START EXTRACTED MATERIAL

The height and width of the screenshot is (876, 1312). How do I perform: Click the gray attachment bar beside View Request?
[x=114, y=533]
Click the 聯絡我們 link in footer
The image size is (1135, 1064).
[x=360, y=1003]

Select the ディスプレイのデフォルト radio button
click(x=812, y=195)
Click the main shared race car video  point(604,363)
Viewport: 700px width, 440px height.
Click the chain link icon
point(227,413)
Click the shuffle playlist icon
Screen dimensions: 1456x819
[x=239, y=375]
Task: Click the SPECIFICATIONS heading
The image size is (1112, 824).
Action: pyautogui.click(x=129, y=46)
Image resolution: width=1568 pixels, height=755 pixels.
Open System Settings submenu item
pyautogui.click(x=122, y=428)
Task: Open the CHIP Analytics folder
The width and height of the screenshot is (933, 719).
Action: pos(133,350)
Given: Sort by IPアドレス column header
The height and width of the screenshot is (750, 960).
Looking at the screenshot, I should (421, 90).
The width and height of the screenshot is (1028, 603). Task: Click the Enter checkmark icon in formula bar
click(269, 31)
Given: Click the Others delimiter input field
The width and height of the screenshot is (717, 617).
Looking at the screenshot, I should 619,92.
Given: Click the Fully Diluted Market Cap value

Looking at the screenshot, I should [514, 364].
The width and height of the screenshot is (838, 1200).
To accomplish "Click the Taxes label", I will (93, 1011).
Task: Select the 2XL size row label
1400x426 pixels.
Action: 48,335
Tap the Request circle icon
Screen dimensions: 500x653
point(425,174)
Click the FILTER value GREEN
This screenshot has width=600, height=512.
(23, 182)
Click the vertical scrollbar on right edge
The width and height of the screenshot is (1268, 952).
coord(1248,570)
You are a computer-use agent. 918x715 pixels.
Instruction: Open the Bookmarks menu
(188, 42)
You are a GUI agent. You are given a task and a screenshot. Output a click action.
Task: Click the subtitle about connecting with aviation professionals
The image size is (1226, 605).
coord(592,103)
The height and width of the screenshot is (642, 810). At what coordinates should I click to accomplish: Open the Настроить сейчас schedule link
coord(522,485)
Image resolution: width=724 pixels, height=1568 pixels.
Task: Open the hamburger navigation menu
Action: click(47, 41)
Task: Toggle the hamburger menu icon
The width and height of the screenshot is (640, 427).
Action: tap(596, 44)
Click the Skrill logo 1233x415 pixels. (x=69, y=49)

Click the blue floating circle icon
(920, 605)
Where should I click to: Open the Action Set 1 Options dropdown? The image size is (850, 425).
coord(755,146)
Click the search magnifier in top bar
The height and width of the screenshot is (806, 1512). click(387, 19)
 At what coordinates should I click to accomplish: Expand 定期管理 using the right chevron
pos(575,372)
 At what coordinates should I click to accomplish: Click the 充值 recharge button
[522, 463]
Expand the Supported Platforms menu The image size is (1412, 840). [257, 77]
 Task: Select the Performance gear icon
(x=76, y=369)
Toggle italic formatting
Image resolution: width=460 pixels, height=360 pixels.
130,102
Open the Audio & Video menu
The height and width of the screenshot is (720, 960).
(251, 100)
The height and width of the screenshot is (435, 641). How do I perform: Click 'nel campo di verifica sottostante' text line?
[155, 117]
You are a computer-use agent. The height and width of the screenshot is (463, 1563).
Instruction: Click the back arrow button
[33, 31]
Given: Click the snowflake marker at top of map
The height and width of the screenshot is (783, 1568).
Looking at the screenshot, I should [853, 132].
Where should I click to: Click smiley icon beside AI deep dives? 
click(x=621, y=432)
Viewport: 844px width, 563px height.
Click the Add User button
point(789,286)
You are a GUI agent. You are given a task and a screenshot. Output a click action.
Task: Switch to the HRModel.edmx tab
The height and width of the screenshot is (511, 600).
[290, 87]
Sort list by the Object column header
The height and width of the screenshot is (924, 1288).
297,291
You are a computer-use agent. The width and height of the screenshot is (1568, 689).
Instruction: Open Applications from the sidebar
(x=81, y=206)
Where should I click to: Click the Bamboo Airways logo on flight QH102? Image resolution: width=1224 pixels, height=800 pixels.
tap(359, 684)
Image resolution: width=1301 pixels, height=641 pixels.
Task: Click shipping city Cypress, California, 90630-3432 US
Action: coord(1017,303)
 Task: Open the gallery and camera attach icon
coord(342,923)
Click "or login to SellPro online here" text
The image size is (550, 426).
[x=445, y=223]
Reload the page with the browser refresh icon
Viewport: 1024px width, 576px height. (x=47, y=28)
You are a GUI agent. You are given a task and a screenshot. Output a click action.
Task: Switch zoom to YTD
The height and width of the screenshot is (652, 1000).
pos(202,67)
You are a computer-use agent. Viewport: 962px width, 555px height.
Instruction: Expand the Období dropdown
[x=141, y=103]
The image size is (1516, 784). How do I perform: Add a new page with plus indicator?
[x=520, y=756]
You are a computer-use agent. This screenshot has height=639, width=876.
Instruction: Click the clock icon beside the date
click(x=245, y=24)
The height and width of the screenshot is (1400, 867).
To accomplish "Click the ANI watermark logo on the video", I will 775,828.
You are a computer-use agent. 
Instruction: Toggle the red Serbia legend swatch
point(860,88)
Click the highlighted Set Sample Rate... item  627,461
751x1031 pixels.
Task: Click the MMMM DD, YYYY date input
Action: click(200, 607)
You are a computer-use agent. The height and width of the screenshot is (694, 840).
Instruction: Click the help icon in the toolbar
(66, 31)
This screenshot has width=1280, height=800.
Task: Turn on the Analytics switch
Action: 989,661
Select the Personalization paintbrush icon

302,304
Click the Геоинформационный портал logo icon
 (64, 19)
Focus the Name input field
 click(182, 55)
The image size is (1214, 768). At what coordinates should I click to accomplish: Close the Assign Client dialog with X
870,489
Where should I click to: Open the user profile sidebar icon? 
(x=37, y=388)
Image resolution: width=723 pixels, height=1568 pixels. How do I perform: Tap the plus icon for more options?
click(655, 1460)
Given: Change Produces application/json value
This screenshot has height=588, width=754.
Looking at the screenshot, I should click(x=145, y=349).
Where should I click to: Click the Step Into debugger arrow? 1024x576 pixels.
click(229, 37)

END EXTRACTED MATERIAL

## WORK ORDER
Exactness is what counts here: write out every record again.

## TASK SOLUTION
The height and width of the screenshot is (876, 1312). How do I perform: Click the gray attachment bar beside View Request?
[x=114, y=533]
Click the 聯絡我們 link in footer
The image size is (1135, 1064).
[x=360, y=1003]

Select the ディスプレイのデフォルト radio button
click(x=812, y=195)
Click the main shared race car video  point(604,363)
Viewport: 700px width, 440px height.
Click the chain link icon
point(227,413)
Click the shuffle playlist icon
Screen dimensions: 1456x819
[x=239, y=375]
Task: Click the SPECIFICATIONS heading
The image size is (1112, 824).
Action: pyautogui.click(x=129, y=46)
Image resolution: width=1568 pixels, height=755 pixels.
Open System Settings submenu item
pyautogui.click(x=122, y=428)
Task: Open the CHIP Analytics folder
The width and height of the screenshot is (933, 719).
Action: pos(133,350)
Given: Sort by IPアドレス column header
The height and width of the screenshot is (750, 960).
Looking at the screenshot, I should (421, 90).
The width and height of the screenshot is (1028, 603). Task: Click the Enter checkmark icon in formula bar
click(269, 31)
Given: Click the Others delimiter input field
The width and height of the screenshot is (717, 617).
Looking at the screenshot, I should 619,92.
Given: Click the Fully Diluted Market Cap value

Looking at the screenshot, I should [514, 364].
The width and height of the screenshot is (838, 1200).
To accomplish "Click the Taxes label", I will (93, 1011).
Task: Select the 2XL size row label
1400x426 pixels.
Action: 48,335
Tap the Request circle icon
Screen dimensions: 500x653
point(425,174)
Click the FILTER value GREEN
This screenshot has width=600, height=512.
(23, 182)
Click the vertical scrollbar on right edge
The width and height of the screenshot is (1268, 952).
coord(1248,570)
You are a computer-use agent. 918x715 pixels.
Instruction: Open the Bookmarks menu
(188, 42)
You are a GUI agent. You are given a task and a screenshot. Output a click action.
Task: Click the subtitle about connecting with aviation professionals
The image size is (1226, 605).
coord(592,103)
The height and width of the screenshot is (642, 810). At what coordinates should I click to accomplish: Open the Настроить сейчас schedule link
coord(522,485)
Image resolution: width=724 pixels, height=1568 pixels.
Task: Open the hamburger navigation menu
Action: click(47, 41)
Task: Toggle the hamburger menu icon
The width and height of the screenshot is (640, 427).
Action: tap(596, 44)
Click the Skrill logo 1233x415 pixels. (x=69, y=49)

Click the blue floating circle icon
(920, 605)
Where should I click to: Open the Action Set 1 Options dropdown? The image size is (850, 425).
coord(755,146)
Click the search magnifier in top bar
The height and width of the screenshot is (806, 1512). click(387, 19)
 At what coordinates should I click to accomplish: Expand 定期管理 using the right chevron
pos(575,372)
 At what coordinates should I click to accomplish: Click the 充值 recharge button
[522, 463]
Expand the Supported Platforms menu The image size is (1412, 840). [257, 77]
 Task: Select the Performance gear icon
(x=76, y=369)
Toggle italic formatting
Image resolution: width=460 pixels, height=360 pixels.
130,102
Open the Audio & Video menu
The height and width of the screenshot is (720, 960).
(251, 100)
The height and width of the screenshot is (435, 641). How do I perform: Click 'nel campo di verifica sottostante' text line?
[155, 117]
You are a computer-use agent. The height and width of the screenshot is (463, 1563).
Instruction: Click the back arrow button
[33, 31]
Given: Click the snowflake marker at top of map
The height and width of the screenshot is (783, 1568).
Looking at the screenshot, I should [853, 132].
Where should I click to: Click smiley icon beside AI deep dives? 
click(x=621, y=432)
Viewport: 844px width, 563px height.
Click the Add User button
point(789,286)
You are a GUI agent. You are given a task and a screenshot. Output a click action.
Task: Switch to the HRModel.edmx tab
The height and width of the screenshot is (511, 600).
[290, 87]
Sort list by the Object column header
The height and width of the screenshot is (924, 1288).
297,291
You are a computer-use agent. The width and height of the screenshot is (1568, 689).
Instruction: Open Applications from the sidebar
(x=81, y=206)
Where should I click to: Click the Bamboo Airways logo on flight QH102? Image resolution: width=1224 pixels, height=800 pixels.
tap(359, 684)
Image resolution: width=1301 pixels, height=641 pixels.
Task: Click shipping city Cypress, California, 90630-3432 US
Action: coord(1017,303)
 Task: Open the gallery and camera attach icon
coord(342,923)
Click "or login to SellPro online here" text
The image size is (550, 426).
[x=445, y=223]
Reload the page with the browser refresh icon
Viewport: 1024px width, 576px height. (x=47, y=28)
You are a GUI agent. You are given a task and a screenshot. Output a click action.
Task: Switch zoom to YTD
The height and width of the screenshot is (652, 1000).
pos(202,67)
You are a computer-use agent. Viewport: 962px width, 555px height.
Instruction: Expand the Období dropdown
[x=141, y=103]
The image size is (1516, 784). How do I perform: Add a new page with plus indicator?
[x=520, y=756]
You are a computer-use agent. This screenshot has height=639, width=876.
Instruction: Click the clock icon beside the date
click(x=245, y=24)
The height and width of the screenshot is (1400, 867).
To accomplish "Click the ANI watermark logo on the video", I will 775,828.
You are a computer-use agent. 
Instruction: Toggle the red Serbia legend swatch
point(860,88)
Click the highlighted Set Sample Rate... item  627,461
751x1031 pixels.
Task: Click the MMMM DD, YYYY date input
Action: click(200, 607)
You are a computer-use agent. The height and width of the screenshot is (694, 840).
Instruction: Click the help icon in the toolbar
(66, 31)
This screenshot has width=1280, height=800.
Task: Turn on the Analytics switch
Action: 989,661
Select the Personalization paintbrush icon

302,304
Click the Геоинформационный портал logo icon
 (64, 19)
Focus the Name input field
 click(182, 55)
The image size is (1214, 768). At what coordinates should I click to accomplish: Close the Assign Client dialog with X
870,489
Where should I click to: Open the user profile sidebar icon? 
(x=37, y=388)
Image resolution: width=723 pixels, height=1568 pixels. How do I perform: Tap the plus icon for more options?
click(655, 1460)
Given: Change Produces application/json value
This screenshot has height=588, width=754.
Looking at the screenshot, I should click(x=145, y=349).
Where should I click to: Click the Step Into debugger arrow? 1024x576 pixels.
click(229, 37)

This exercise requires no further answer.